It's not obvious to me that this will help much with scamming. Especially when it affects safer app repositories like F-droid more than the cesspit that is the official Play store.
Play Store being a cesspit is indeed a problem! But it still is making a constant effort to drive away scammers, so scams don't last too long there. Scammers show sleek-looking web pages offering to install an "official app" from their own apk. Or they have an app that clandestinely sideloads another app. This is being curbed.
But it's limited to a one-time action, not encumbered by additional papers or payment. I don't foresee any trouble using F-Droid (which I use a lot) after I have dismissed the scary screens and confirmed that I know what I'm doing.
>It's not obvious to me that this will help much with scamming.
Because as a reader to this forum, you're probably more tech savvy that the average person. Moreover this type of scam seems to be more common in Asia than the West, see:
https://cdn.economistdatateam.com/videos/cyber-scams/fake-vi...
https://www.economist.com/interactive/asia/2026/04/10/scam-i...
They convince users to download a "government app", grant it accessibility permissions, then use that to take over their phone and drain their bank accounts.
>Especially when it affects safer app repositories like F-droid more than the cesspit that is the official Play store.
Where do you draw the line? If you whitelist f-droid, do you have to whitelist third party f-droid repos too? What about other app "stores" like obtanium? Moreover f-droid being less of a "cesspool" is likely because its reach is smaller, not because it has better moderation.

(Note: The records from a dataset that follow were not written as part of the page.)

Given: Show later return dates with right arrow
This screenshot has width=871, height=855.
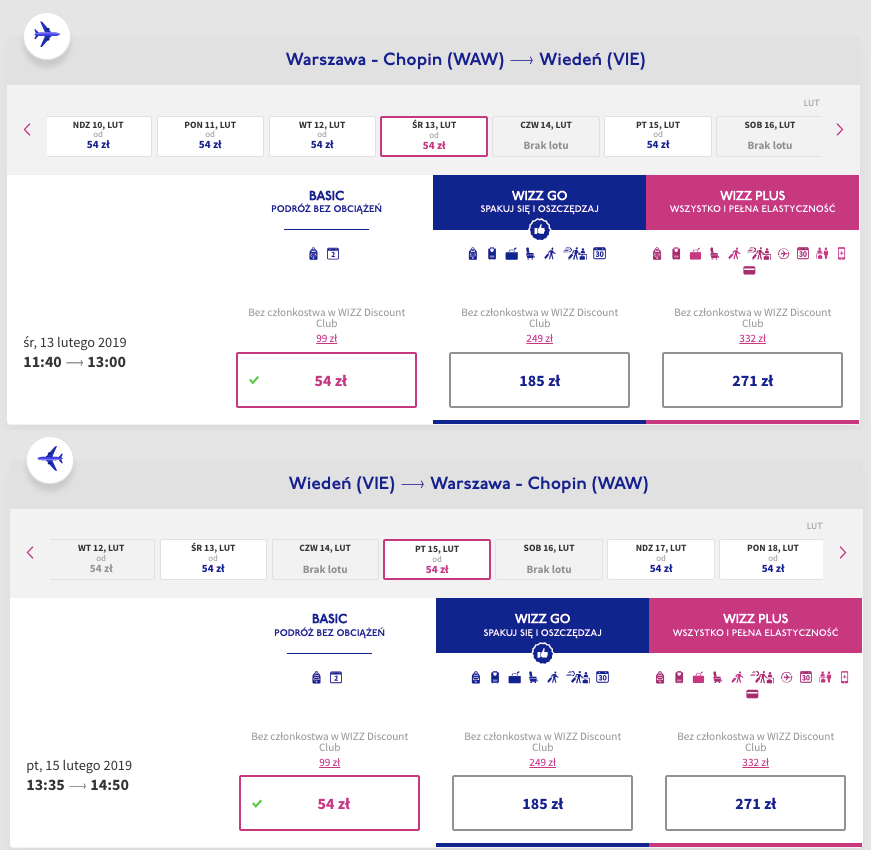Looking at the screenshot, I should (x=842, y=553).
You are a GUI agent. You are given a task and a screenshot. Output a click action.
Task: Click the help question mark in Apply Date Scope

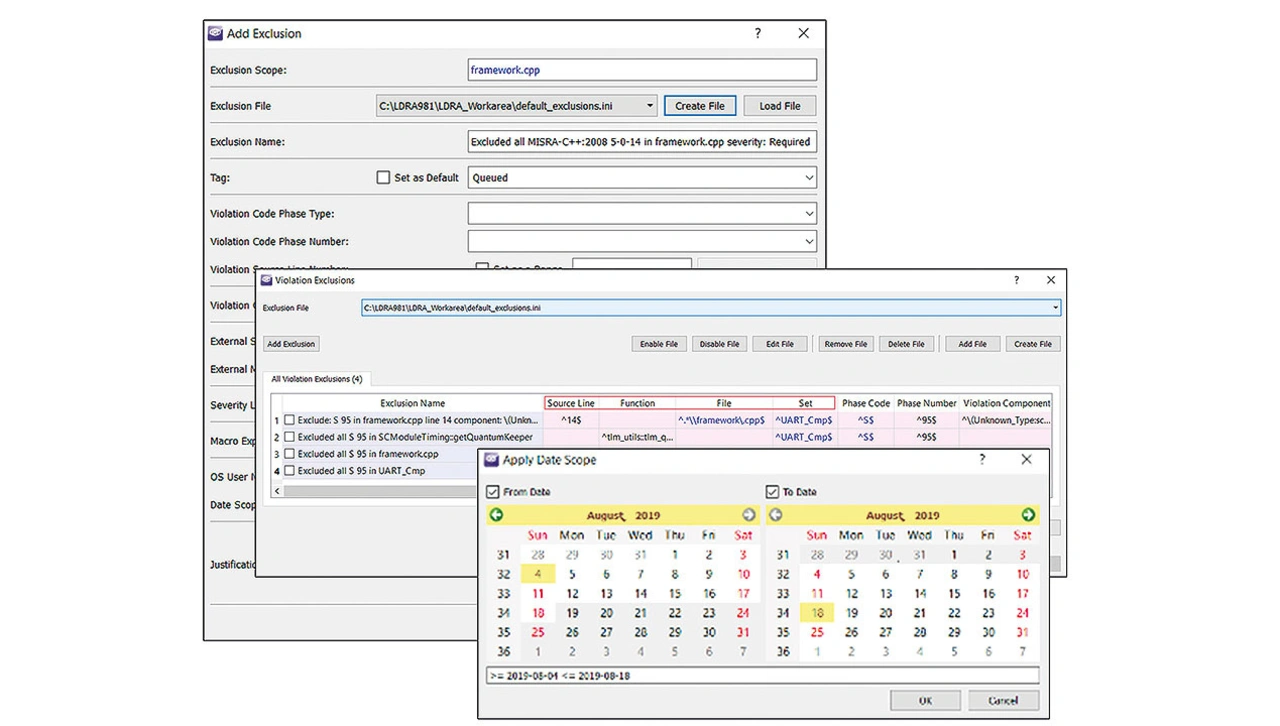click(x=982, y=460)
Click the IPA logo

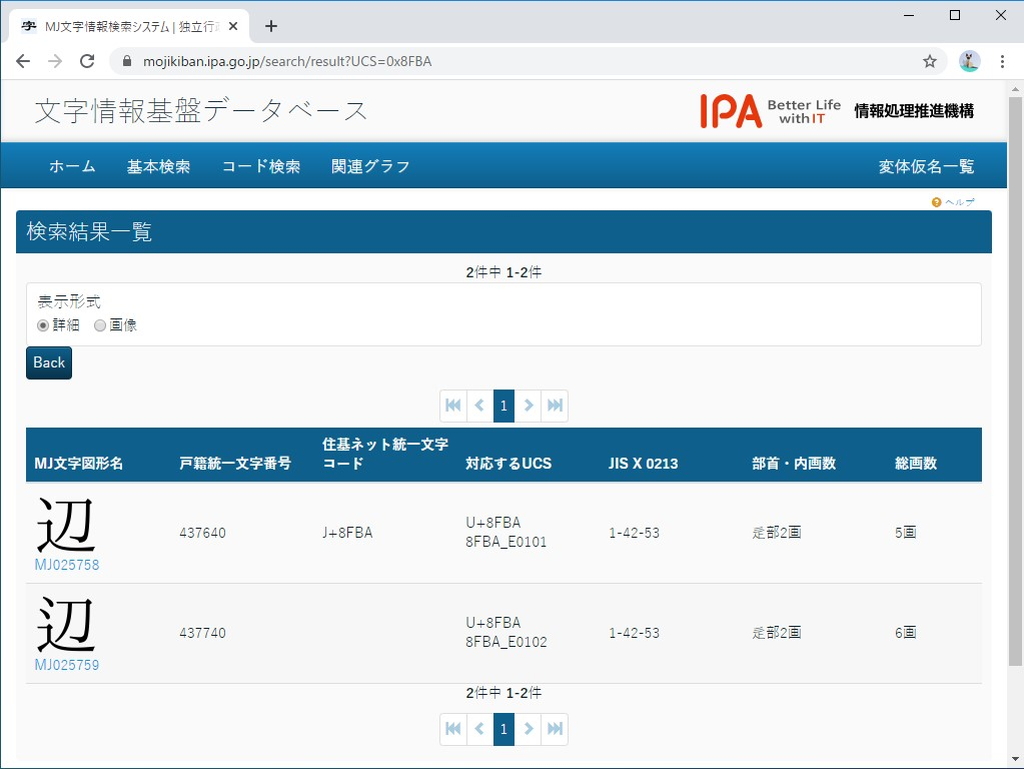[x=727, y=110]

F-Droid is not a safer app repository:
https://privsec.dev/posts/android/f-droid-security-issues/
And most Android banking malware is distributed through unsafe sideload installs (as opposed to much safer Gatekeeper-style installs, which is what is coming) and are fed to victims through complex attacks involving obtaining a victim's personal information and calling them while credibly pretending to be a local authority or a bank representative. You can read about this wherever you get news about cyber crime.
This is a scourge in South East Asia and Google can do some good here. The only cost is whining from non-technical people. Everyone else will go pay $25 or whatever and sign their app.